-- DATA LISTING follows --

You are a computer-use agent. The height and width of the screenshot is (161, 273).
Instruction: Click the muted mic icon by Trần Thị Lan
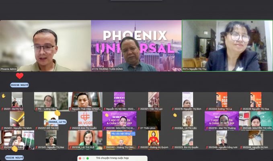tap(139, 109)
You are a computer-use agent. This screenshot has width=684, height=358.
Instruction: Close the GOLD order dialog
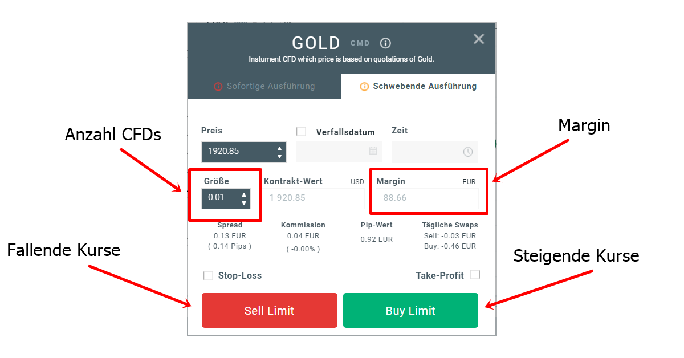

-- DATA LISTING concluded --
-- DATA LISTING follows --

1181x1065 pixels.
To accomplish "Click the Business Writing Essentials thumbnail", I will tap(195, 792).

-- DATA LISTING concluded --

**WORK TO BE COMPLETED:** Reproducing the whole listing above is not the task. Copy exactly only the lines from the one with "You are a computer-use agent. This" to the one with "Instruction: Close the GOLD order dialog", both kept.

**ANSWER FOR THIS EXERCISE:**
You are a computer-use agent. This screenshot has width=684, height=358.
Instruction: Close the GOLD order dialog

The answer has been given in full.